Help me understand

Hello, help me understand, I’m creating rules for blocking Cloudflare access to sites over HTTP 1.0, 1.1, 1.2. If you look at the server logs, there are no such requests, all HTTP requests are 2 and 3. But for some reason HTTP 1.1 requests are blocked. I don’t understand where they come from if they are not in the server logs)

I’m not sure I understand. If you’re blocking them, why would you expect to see them in the server log?

2 Likes

No, look, before any locks, I don’t see them in the log. I block 1.0-1.2 and immediately start having problems accessing the site , as well as in the admin panel itself. I turn off the lock everything comes back to normal.

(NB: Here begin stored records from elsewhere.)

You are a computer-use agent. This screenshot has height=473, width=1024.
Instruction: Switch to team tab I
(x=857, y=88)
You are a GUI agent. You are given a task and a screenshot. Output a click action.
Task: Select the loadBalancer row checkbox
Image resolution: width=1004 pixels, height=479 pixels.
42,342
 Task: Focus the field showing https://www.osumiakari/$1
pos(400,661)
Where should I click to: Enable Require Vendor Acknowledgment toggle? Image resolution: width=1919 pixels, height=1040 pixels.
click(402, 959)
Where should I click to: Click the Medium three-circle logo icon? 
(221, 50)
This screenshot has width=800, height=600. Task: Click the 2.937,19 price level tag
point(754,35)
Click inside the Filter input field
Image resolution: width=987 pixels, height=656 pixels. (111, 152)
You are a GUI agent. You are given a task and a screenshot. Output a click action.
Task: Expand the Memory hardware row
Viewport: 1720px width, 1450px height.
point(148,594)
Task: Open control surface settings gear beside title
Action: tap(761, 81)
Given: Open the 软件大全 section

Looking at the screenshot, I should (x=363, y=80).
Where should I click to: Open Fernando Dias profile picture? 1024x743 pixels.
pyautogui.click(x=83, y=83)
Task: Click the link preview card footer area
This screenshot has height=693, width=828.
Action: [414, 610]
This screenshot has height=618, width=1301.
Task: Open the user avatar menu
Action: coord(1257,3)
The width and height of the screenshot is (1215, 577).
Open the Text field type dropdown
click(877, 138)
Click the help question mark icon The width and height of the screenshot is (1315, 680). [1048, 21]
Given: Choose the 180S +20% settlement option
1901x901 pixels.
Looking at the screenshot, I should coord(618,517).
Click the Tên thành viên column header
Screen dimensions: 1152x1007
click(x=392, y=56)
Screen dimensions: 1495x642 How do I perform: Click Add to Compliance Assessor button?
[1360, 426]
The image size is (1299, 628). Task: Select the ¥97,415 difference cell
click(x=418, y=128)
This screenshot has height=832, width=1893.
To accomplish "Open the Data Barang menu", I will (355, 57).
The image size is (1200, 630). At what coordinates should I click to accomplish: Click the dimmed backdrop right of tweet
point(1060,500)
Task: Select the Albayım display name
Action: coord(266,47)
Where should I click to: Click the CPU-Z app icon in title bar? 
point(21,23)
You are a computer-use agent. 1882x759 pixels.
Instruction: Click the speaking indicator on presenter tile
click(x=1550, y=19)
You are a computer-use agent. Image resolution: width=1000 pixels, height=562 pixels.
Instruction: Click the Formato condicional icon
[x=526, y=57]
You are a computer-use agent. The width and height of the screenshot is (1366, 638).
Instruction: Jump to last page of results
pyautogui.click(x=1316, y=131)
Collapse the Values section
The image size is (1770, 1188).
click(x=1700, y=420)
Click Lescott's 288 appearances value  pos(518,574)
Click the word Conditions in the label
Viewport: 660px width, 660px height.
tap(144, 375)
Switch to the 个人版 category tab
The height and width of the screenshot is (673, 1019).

There is no difference which server, for example Nginx+Apache, or just Ngix+PHP.

https://handmadeflowers.angellive.ru

These are my requests to my server, but if you look at the server logs there is not a single request (and never when, month, year) HTTP 1.0-1.2, only HTTP 2 -3

The requests in your screenshots are bots, not browsers, so maybe Cloudflare was blocking them anyway, even without your rule?

This is the server log, it is in order to clearly show that there are no requests and never was over HTTP 1.0-1.2, and therefore they can be blocked on the Cloudflare side, but after blocking, as I have already shown, problems begin

In analyzing the situation, I came to this:
the REST API accesses the. ru domain handmadeflowers. angellive(I do not know why it needs it), and receives a 403 code in response. Also, loopback requests - the site accesses itself via an external network, and not inside the server. These requests are easy to find, all of them will be from the server’s IP address

The logs will also contain information about the reason why the 403 code is given.

It remains to understand how and why it does this, as well as why Cloudflare proxies it

A few misconceptions here.

There is no protocol called HTTP 1.2. There is HTTP/1.0, HTTP/1.1, HTTP/2 and HTTP/3. (There was also HTTP/0.9, but you are unlikely to see it with real users). There is a TLS 1.2, which might be where the confusion comes from.

The connection from a user to the Cloudflare edge is not the same as the connection from Cloudflare to your Origin. They can and will use different protocols. Whatever you are seeing in your log files has no relation to the Cloudflare WAF rule. HTTP/2.0 to the Origin is enabled by default on non-Enterprise plans.

that is not the domain from the screenshots you shared for the Cloudflare WAF.

2 Likes


В в общем “тайна покрытая мраком”), но остается один вопрос почему запросов по HTTP 1.1 в логе нет, а при блокировке в Clouflare блокируются все запросы по HTTP 1.1. Но ответа так и не найдено)

And here, in general, the question is different, Wordpress accesses itself via an external network, for example, API or CRon, respectively, as I understand it, if it accesses via HTTP 1.1, then the rule in Cloudlare for blocking the outdated HTTP 1.1 protocol will not work. Also, some bots, such as those requesting RSS, will also be blocked. In general, the topic is both clear and not very clear). You can close it

This topic was automatically closed 3 days after the last reply. New replies are no longer allowed.